Опять целая приключенческая повесть о роли чтения в превращении ребёнка в человека. Оговоримся впрочем, что и в первых двух обстоятельствах нашего сближения книга присутствовала. В случае номер один моя отталкивающая «малышковость» при первом же непродолжительном общении была опровергнута. Ника небрежно спросила, какая у меня любимая книга, ожидая услышать что-нибудь вроде «Буратино» или в крайнем случае – «Приключений Тома Сойера». У меня же в эту секунду и ещё последующие пять-семь лет ответ был единственный. А вот Ника, как оказалось, «Тиля Уленшпигеля» не читала. Хотя всё-таки знала о его существовании. И уже следующим блестяще выдержанным мной экзаменом был пересказ романа Шарля де Костера. Причём без ложной скромности докладываю, что пересказала значительно подробней, чем делала это Галя Воронина в теплушке. Может быть, мой язык развязывало, мое воображение подстегивало желание понравиться этой взрослой девочке. А Галя в сорок первом просто заполняла наше общее пустое время. Конечно, в истории борьбы Фландрии за свою независимость я путалась, ни одной фамилии вождей этой борьбы, кроме Вильгельма Оранского, не помнила, протестантов немецких, голландских, французских свалила в одну кучу. Но вот казнь Клааса, пытки Соткин, поимку рыбника, разоблачение любовника Каталины, а также дерзкую выходку Тиля перед императором Карлом V я передала со всеми деталями.
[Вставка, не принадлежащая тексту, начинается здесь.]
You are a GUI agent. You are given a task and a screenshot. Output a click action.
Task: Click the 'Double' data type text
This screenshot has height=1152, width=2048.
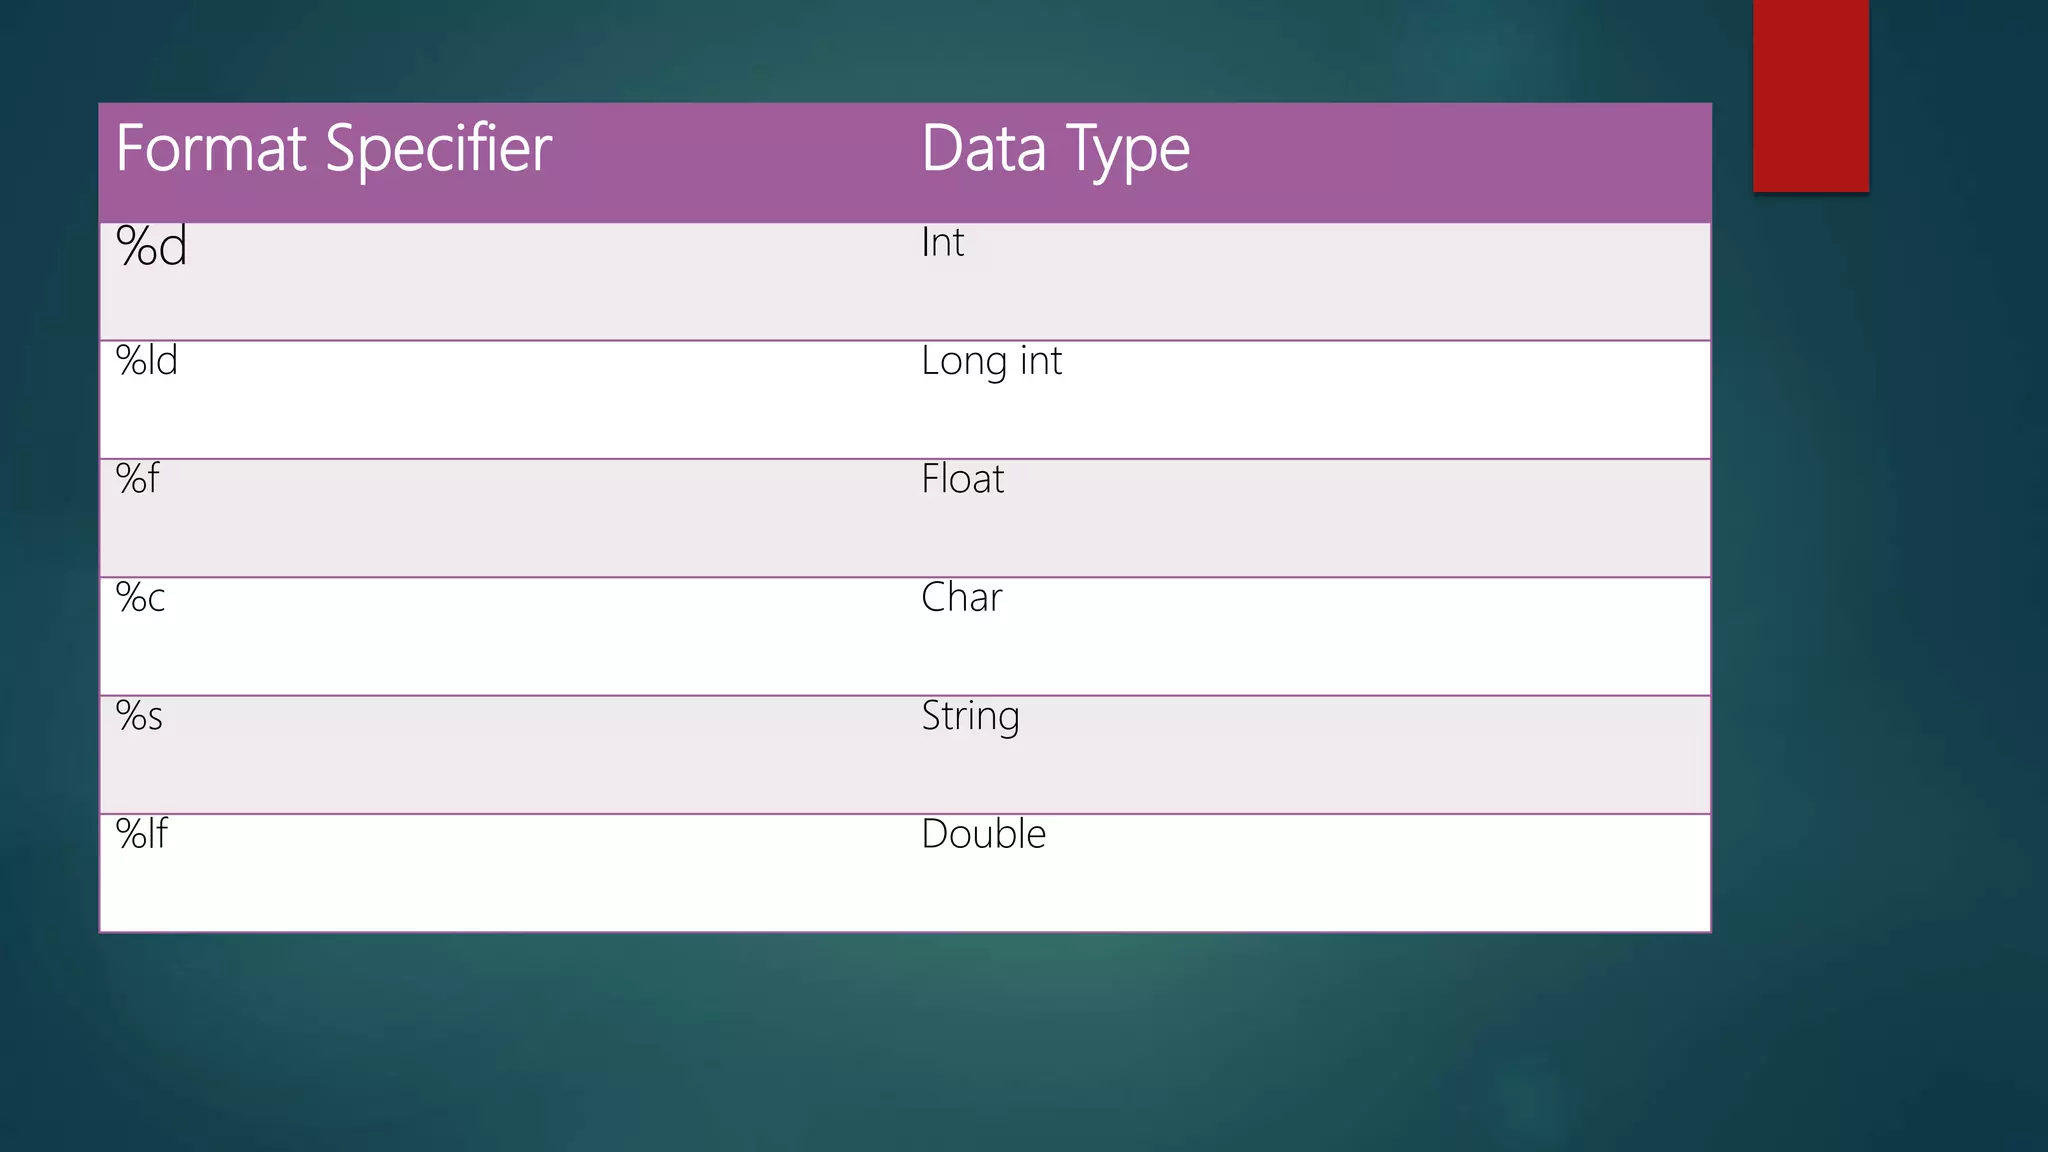coord(983,834)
После того как я предъявила свою «визитную карточку», Ника достала свои, весьма серьезные и необычные «козыри». В их довоенной домашней библиотеке хранились подшивки журнала «Вокруг света», не то конца двадцатых, не то начала тридцатых годов. с романами Беляева «Голова профессора Доуэля», «Властелин мира», «Человек-амфибия». Тёмно-коричневый цвет шрифтов и иллюстраций, выделявшийся на пожелтевшей, хрустящей бумаге (это всё было? или это моя фантазия?) и обнадёживающая в конце каждого номера фраза «Продолжение следует» придавали чтению «Вокруг света» совершенно особое ощущение.

Такими же экзотическими выглядели разрозненные книги из собрания сочинений Джека Лондона. Томами их назвать язык не поворачивается – они были без всяких переплетов. А кое-где и обложка оторвалась, потерялась. Тоже изданы задолго до войны. И читались, видимо, активно. Зато и цвет был такой же диковато-фиолетовый. А названия завлекательные «Смок Белью и Малыш», «Джон Ячменное Зерно», «Межзвёздный скиталец». Да ещё прилагалась к собранию сочинений биография Лондона, написанная его женой Чармиан. Вся же эта фиолетовая груда приключений, сегодня я думаю, была приложением к «Вокруг света». И всё это сокровище я проглотила за два месяца, до нашего бегства в Ремонтное. А Нику тем временем оделила кроме пересказа «Тиля Уленшпигеля» и «Приключений Петера Шлемиля» томиком Оскара Уайльда, который её поразил, увлёк так же, как меня Беляев и Джек Лондон, если не больше. Потому что в то время нас обеих тянуло не просто к чтению, а к чтению экзотическому, чрезвычайному, надмирному. Объяснялось это не только нашим подростковым возрастом (я настаиваю на этом определении, ведь мы заметно обгоняли свое детство), но желанием с помощью книг компенсировать все потери, провалы нашей жизни в оккупированном Ростове. Ведь она была не только бедна, холодна и голодна, не только тревожна и опасна (про отсутствие игр, развлечений я не упоминаю, к этому мы за полтора года войны притерпелись, и даже не про отсутствие домашнего уюта и тепла – у матерей хватало времени и сил только на выживание).